Re: Proposal For Analysis Framework from Myles C. Maxfield on 2019-05-25 (public-webfonts-wg@w3.org from May 2019)

From: Myles C. Maxfield <mmaxfield@apple.com>
Date: Fri, 24 May 2019 19:28:19 -0700
To: Garret Rieger <grieger@google.com>
Cc: "w3c-webfonts-wg (public-webfonts-wg@w3.org)" <public-webfonts-wg@w3.org>
Message-id: <AB6900BC-115C-43E1-88E7-F9733C925883@apple.com>

> On May 22, 2019, at 2:43 PM, Garret Rieger <grieger@google.com> wrote:
> 
> I'd like to get discussion going on how we'd go about analyzing the performance of the various proposed enrichment solutions so I wrote up a short doc proposing one possible way of constructing an analysis:
> 
> https://docs.google.com/document/d/1kx62tpy5hGIbHh6tHMAryon9Sgye--W_IsHTeCMlmEo/edit?usp=sharing <https://docs.google.com/document/d/1kx62tpy5hGIbHh6tHMAryon9Sgye--W_IsHTeCMlmEo/edit?usp=sharing>
> 
> This is pretty early stages and I would love to hear your thoughts. You can leave comments directly in the doc or reply on this thread. If there's interest I suggest we discuss this further at tomorrow's working group meeting.

Thanks for this! I think this is a really great step in the right direction.

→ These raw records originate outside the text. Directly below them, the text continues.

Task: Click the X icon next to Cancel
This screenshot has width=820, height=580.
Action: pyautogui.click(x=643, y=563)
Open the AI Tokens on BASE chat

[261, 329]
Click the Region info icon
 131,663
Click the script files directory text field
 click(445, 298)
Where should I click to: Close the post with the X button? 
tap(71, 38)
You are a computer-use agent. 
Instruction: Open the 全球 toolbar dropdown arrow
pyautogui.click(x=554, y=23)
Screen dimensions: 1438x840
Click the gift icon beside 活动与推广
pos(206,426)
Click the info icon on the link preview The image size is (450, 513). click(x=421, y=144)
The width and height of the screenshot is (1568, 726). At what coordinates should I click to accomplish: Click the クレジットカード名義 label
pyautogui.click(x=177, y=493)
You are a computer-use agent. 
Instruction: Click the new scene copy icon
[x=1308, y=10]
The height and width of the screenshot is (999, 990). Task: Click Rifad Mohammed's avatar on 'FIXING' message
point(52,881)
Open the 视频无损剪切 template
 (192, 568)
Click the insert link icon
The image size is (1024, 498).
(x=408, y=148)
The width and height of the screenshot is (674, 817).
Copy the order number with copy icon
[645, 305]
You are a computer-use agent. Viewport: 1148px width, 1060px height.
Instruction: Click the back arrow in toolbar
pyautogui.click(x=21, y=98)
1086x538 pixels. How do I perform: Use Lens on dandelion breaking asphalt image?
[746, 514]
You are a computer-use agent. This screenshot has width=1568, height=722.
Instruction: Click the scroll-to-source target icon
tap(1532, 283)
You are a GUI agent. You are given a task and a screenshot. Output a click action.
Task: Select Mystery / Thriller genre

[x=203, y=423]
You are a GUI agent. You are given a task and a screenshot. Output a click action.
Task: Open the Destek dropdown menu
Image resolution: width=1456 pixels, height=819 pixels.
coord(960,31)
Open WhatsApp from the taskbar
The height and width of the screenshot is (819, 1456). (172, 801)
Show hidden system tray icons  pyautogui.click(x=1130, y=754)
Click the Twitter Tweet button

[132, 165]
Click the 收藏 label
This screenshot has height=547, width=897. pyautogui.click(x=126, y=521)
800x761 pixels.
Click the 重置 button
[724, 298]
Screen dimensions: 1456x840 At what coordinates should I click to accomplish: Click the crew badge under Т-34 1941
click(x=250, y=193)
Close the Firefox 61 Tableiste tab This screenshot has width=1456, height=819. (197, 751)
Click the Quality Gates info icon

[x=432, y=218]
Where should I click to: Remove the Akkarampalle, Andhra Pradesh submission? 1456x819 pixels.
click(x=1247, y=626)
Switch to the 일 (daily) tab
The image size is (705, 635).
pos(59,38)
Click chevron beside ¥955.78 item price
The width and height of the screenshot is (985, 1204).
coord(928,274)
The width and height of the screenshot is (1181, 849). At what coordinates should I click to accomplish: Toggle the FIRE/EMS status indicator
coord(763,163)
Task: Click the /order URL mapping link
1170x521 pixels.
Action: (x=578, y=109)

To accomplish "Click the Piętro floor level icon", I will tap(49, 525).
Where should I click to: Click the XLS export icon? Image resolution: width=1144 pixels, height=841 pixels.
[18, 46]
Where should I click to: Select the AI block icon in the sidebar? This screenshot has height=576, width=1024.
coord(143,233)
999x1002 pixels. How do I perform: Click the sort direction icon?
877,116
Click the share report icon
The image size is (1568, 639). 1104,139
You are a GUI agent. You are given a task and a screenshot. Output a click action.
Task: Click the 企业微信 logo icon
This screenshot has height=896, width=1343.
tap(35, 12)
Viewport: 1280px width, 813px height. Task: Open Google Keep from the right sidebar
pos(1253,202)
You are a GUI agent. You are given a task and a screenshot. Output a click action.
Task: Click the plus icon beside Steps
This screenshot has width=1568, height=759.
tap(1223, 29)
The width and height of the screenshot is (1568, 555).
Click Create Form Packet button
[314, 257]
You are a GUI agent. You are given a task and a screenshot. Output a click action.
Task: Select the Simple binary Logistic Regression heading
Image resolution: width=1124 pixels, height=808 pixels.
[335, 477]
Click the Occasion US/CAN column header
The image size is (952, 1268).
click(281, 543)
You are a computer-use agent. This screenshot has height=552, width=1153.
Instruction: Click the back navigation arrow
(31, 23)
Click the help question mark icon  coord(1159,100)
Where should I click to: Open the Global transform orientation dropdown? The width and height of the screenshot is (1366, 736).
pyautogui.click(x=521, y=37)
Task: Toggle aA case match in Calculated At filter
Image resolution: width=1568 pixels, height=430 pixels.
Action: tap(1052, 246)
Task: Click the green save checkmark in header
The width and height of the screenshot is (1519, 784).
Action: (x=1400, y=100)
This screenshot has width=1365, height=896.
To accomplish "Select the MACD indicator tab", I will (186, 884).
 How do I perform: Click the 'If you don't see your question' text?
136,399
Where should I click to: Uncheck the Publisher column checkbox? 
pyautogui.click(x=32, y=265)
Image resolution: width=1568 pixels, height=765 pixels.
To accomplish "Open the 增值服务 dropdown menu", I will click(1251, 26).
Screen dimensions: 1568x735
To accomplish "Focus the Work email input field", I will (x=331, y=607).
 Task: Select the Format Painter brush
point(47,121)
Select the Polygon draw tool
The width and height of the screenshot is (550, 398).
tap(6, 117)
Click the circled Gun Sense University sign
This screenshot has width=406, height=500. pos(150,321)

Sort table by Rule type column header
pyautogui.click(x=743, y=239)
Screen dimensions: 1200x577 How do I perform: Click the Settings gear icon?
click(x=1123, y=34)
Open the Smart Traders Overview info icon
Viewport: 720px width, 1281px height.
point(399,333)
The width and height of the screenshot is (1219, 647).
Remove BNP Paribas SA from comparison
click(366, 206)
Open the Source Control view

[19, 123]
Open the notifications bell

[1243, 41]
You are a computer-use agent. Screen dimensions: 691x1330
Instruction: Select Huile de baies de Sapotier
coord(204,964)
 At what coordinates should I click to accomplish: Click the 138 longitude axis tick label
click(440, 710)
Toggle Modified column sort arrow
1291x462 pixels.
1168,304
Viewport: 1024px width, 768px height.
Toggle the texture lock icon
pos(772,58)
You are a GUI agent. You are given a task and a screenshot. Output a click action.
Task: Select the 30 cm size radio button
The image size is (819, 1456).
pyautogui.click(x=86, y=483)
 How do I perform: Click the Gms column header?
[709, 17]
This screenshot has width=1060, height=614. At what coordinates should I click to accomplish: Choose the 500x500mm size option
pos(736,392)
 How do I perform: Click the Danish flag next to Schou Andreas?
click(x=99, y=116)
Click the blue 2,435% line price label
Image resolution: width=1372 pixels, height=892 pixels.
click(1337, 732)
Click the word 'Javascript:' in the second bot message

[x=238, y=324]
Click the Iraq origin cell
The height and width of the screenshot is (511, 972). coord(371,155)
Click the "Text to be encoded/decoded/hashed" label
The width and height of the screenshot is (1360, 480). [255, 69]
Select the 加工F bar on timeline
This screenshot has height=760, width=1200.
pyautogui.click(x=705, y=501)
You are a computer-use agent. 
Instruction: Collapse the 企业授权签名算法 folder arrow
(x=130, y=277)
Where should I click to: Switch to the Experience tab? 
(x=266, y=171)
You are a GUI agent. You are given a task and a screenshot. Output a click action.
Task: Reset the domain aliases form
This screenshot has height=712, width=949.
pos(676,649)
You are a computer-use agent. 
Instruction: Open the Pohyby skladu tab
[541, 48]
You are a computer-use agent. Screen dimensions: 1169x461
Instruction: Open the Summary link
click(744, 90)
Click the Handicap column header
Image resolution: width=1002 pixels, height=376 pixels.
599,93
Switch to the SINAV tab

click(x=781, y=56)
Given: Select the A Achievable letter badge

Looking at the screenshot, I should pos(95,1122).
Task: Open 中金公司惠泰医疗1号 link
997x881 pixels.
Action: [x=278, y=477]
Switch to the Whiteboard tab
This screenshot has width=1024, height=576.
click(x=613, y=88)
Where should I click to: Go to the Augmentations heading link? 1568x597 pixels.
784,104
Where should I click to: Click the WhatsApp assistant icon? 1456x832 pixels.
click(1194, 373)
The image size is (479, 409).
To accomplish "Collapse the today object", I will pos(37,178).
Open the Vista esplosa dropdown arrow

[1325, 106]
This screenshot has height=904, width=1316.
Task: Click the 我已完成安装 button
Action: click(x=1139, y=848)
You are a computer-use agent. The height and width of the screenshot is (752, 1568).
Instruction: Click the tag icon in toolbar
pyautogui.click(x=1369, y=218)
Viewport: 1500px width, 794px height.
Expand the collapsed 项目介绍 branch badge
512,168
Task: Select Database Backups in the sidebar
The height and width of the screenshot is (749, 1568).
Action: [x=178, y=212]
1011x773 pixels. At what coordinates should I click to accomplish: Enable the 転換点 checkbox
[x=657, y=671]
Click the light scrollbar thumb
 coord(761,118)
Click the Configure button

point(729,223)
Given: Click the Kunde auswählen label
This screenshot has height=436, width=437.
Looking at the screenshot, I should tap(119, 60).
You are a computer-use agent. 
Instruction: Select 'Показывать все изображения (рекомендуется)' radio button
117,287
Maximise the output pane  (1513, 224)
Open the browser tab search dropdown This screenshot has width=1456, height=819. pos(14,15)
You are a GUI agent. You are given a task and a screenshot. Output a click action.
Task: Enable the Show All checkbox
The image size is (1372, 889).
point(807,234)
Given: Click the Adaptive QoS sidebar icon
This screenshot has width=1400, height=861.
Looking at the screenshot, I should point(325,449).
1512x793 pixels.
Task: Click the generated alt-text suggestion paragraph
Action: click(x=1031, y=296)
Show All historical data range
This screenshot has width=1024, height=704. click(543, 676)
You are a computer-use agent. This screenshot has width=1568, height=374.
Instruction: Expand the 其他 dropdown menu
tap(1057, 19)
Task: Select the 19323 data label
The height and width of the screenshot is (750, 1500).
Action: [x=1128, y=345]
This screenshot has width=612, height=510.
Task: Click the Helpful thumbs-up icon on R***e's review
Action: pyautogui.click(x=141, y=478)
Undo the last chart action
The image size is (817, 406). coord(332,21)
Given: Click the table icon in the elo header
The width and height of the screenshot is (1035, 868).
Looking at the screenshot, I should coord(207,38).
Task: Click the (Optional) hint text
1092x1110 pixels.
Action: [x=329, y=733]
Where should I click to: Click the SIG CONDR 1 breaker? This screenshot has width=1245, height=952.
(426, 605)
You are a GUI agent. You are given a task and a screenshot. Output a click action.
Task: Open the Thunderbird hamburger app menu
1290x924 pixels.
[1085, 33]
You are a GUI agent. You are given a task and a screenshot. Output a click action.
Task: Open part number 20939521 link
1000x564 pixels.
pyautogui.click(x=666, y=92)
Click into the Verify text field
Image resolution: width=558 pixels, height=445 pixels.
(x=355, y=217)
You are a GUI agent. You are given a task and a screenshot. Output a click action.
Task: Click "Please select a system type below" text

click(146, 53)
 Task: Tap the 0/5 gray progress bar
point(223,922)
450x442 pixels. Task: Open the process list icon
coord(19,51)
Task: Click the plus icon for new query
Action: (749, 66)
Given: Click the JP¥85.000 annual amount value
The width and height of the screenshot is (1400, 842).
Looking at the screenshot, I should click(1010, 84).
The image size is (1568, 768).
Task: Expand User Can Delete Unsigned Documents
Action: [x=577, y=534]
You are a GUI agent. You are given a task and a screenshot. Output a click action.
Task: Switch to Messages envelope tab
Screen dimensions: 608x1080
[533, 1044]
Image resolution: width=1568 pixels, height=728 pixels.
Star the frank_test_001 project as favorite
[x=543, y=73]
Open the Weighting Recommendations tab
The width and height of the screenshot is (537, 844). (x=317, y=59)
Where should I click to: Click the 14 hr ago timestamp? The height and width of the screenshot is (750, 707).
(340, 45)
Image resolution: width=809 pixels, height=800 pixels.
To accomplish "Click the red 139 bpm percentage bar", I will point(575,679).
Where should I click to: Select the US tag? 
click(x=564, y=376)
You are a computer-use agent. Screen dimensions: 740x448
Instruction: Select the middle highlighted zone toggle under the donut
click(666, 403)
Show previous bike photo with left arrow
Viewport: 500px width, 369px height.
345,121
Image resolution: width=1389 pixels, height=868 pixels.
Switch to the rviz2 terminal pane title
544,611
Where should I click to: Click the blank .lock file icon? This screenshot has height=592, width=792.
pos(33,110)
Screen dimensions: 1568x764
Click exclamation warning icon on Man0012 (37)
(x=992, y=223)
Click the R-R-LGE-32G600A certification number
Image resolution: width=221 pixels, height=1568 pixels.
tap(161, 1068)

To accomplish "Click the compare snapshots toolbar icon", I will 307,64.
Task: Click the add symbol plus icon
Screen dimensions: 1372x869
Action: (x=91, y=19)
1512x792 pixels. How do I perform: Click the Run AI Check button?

A few questions / thoughts:

In our (the WebKit team’s) experience, optimizing for multiple metrics leads to confusion and unfortunate compromises made. Our task in this working group is to determine which (subset) of these solutions we should provide to the Web Platform. In order to do that, we really need a single fitness function, not three. Otherwise, it’s too difficult to make decisions. Compare this to all popular JavaScript benchmarks: many of them measure many diverse and independent things, but the final result is a single scalar. This gives us a strong signal about decisions we’ve made when implementing the engine.
Why is the whole benchmark posed as being per-font at the highest level? Most websites have many web fonts linked from a single page; Instead of running through the same sequence of pages again and again, and paying attention to a different font each time, we should measure a single sequence including all the fonts linked to from within. This is more accurate and will better reflect the user experience.
I don’t understand the mention of the 95th percentile. Can you explain how you came up with that idea?
Can you talk more about the graph of network requests? What would the graphs look like for the different proposals?
It appears that you’re attempting to model network latency with the formula "estimated network delay = RTT + node.bytes_transferred * delay_per_byte”. Instead of building a model, can’t we gather this data experimentally? We can’t spy on our users to gather random walks, but we can probably do better than purely theoretical modeling. In our experience, experimentally-gathered data, even if it only somewhat matches real user behavior, provides better results than trying to build a mathematical model that mirrors reality.
I don’t understand the “optimal transfer” function. What is this, and what is its value?
The “font families to test with” section seems very Google-Fonts-heavy. Many websites use many font loading solutions. I think we should be less partial when designing our corpus.
This document doesn’t include the most difficult part of this whole project: coming up with a set of pages that will model user behavior. Do you have any thoughts about how we could gather this corpus? (I have some thoughts about how we could do it, but I’d like to hear from you guys first in case you have a really great solution.)

Thanks,
Myles

Received on Saturday, 25 May 2019 02:28:47 UTC